8. I lied to you when…
It’s a natural instinct to want to say the meanest things when you’re angry and hurt your partner because that time you’re hurt and you want to give it back. So sometimes you dredge up deceptions from the past just to throw it at them.But remember; once this mean confession is out of your mouth, you’ll NEVER be able to take it back.
Related Reading: How To Deal With A Lying Husband?
9. Any kind of abusive words
Using abusive language just drags you down to a very low level and doesn’t really accomplish anything except little darts of pain to the person in front of you. Try punching a pillow instead and all this to the list of things a husband should never say to his wife or anyone should say to their partner in a relationship.
10. Comments on physical attributes
That would really be a new low and you should definitely steer clear of such comments for these are things not to say to your girlfriend or boyfriend. Everyone has something about their body that makes them self-conscious. And since you two have been together for long, chances are you know each other’s Achilles’ heel. But using it as a weapon of hurt when you’re angry will only cause lifelong scars on the other’s psyche, because they always thought you loved them despite those shortcomings. And the scars from such hurtful words rarely heal.
Remember, when you feel compelled to hurt in anger, it’s your mind playing tricks on you and you’re not yourself. This incites you to cross a boundary and say things you should never say. Later, no matter how much you say you didn’t mean it, it won’t matter, because it will sound like a cover-up. So the better idea is to stew silently when you’re in a fit of rage and speak up only once the tide is low!

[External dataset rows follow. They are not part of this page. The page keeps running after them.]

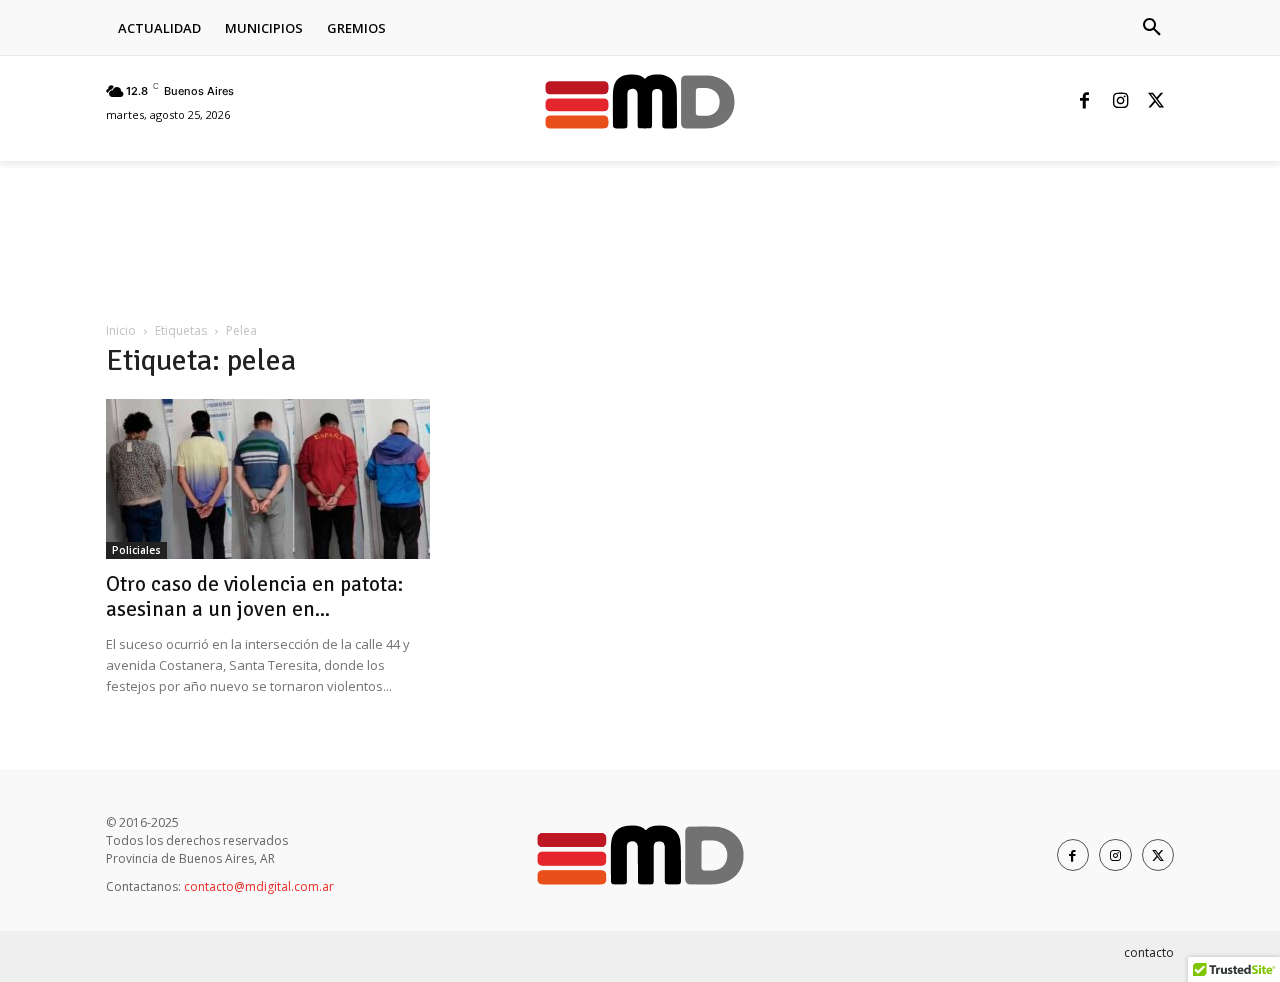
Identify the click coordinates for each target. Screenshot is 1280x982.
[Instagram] (1120, 102)
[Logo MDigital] (640, 101)
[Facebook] (1084, 102)
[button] (1152, 28)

Using abusive language, commenting on their physical appearance or telling them you hate them or regret being them are some things you should never say to your boyfriend or girlfriend. No matter how much restlessness or anxiety a situation has caused you, it is not an excuse to give your partner life long scars.
While honestly and openness in a relationship is a good thing, there are some things you should never say to your spouse or your partner that could leave them feeling hurt and disheartened. For example, do not tell them you hate them or that you hate the sight of them. Be conscious of your words when fighting.